### [Entries taken from a collection]
Start of Block
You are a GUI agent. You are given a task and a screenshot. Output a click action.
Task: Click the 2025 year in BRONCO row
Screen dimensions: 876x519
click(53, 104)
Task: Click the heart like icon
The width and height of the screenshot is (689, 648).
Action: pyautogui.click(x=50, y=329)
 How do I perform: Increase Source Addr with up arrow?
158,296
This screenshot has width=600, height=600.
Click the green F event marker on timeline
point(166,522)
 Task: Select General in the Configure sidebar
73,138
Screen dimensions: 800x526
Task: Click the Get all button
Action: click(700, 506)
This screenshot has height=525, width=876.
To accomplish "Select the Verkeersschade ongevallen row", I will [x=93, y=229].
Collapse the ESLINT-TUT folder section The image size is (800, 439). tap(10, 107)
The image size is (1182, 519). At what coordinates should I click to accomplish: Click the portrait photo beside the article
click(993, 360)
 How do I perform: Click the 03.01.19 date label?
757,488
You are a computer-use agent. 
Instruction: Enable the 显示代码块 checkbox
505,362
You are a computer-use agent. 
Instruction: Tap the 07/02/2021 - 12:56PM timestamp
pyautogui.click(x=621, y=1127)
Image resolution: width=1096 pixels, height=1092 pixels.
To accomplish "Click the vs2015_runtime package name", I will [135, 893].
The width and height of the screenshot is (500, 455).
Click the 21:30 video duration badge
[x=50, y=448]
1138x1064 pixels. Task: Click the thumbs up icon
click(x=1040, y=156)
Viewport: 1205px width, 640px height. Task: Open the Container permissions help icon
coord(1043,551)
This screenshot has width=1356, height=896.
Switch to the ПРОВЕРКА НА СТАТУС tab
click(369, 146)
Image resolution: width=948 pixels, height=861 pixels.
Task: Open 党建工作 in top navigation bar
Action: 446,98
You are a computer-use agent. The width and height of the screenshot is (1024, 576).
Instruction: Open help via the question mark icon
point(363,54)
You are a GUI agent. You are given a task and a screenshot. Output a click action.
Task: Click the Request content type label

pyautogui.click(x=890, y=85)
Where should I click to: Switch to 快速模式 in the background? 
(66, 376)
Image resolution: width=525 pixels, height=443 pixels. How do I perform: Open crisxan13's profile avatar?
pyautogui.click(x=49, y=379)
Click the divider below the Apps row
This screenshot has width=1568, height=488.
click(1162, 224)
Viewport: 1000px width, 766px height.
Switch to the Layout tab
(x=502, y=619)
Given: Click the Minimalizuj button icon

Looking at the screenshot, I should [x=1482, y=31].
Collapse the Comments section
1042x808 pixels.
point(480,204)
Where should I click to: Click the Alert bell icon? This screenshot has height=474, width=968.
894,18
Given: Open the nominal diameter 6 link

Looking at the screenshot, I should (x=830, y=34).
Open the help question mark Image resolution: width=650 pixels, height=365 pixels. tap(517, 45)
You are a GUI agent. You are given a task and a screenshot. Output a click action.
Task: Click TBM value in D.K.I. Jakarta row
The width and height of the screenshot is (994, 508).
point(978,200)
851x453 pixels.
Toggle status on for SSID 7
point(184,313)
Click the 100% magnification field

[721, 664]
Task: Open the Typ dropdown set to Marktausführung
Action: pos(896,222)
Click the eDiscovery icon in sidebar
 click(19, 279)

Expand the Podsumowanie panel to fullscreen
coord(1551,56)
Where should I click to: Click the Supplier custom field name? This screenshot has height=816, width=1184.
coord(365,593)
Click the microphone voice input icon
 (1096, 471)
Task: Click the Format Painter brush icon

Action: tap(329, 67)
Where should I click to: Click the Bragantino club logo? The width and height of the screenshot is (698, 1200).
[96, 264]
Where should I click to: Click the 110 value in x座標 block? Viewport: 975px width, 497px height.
End of Block
Write out only the lines that run from the line containing "Image resolution: width=1096" through the line containing "This screenshot has width=1356, height=896.", both included, exactly as they appear above.

### [Exercise answer]
Image resolution: width=1096 pixels, height=1092 pixels.
To accomplish "Click the vs2015_runtime package name", I will [135, 893].
The width and height of the screenshot is (500, 455).
Click the 21:30 video duration badge
[x=50, y=448]
1138x1064 pixels. Task: Click the thumbs up icon
click(x=1040, y=156)
Viewport: 1205px width, 640px height. Task: Open the Container permissions help icon
coord(1043,551)
This screenshot has width=1356, height=896.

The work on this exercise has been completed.